■ **The task**: State how many lines in the records below include the word "will". Give nothing but that number.

■ **Given records**:
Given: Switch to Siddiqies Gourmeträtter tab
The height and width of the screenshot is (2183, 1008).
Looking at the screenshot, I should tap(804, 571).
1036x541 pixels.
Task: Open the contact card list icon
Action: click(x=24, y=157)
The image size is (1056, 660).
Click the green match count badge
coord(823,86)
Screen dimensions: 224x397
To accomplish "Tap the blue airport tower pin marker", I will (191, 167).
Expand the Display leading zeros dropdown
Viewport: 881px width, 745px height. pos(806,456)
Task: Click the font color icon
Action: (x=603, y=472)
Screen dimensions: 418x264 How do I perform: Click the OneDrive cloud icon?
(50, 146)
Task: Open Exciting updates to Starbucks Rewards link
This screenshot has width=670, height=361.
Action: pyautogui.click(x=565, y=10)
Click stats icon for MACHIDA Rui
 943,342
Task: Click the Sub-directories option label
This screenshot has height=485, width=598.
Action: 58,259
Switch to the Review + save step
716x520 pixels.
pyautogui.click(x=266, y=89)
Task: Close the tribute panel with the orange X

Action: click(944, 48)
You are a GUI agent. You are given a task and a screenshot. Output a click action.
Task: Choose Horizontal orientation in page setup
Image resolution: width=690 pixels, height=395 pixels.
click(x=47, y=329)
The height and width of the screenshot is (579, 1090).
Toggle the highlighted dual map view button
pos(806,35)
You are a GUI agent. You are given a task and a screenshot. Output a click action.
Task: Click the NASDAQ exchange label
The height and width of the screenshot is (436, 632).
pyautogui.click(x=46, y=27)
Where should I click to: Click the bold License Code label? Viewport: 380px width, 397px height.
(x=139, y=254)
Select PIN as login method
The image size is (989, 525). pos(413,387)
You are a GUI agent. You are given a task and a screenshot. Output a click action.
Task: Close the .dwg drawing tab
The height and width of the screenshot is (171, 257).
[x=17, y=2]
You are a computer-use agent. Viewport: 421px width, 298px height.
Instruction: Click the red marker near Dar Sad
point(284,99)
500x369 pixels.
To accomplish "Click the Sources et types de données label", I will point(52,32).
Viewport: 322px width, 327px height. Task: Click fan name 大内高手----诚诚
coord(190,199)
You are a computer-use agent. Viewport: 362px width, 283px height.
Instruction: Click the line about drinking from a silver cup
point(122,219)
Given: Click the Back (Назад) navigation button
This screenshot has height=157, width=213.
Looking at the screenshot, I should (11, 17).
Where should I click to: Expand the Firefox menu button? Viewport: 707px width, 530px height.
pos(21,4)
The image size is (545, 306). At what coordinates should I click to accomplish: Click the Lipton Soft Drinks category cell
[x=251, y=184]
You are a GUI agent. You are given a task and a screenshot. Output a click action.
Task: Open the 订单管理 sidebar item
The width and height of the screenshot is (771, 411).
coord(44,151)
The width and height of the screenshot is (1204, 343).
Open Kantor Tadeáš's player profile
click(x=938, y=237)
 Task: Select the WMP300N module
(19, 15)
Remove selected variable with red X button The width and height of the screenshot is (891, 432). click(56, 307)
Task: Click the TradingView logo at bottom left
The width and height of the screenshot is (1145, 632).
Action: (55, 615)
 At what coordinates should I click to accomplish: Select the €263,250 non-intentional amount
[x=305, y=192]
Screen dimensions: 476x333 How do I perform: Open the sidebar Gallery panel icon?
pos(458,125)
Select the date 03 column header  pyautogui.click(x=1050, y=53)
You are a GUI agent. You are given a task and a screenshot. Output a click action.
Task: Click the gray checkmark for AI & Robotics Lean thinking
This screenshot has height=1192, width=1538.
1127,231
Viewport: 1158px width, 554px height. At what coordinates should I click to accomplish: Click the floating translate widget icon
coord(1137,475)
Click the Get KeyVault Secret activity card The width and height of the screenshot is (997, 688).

■ **Final answer**: 2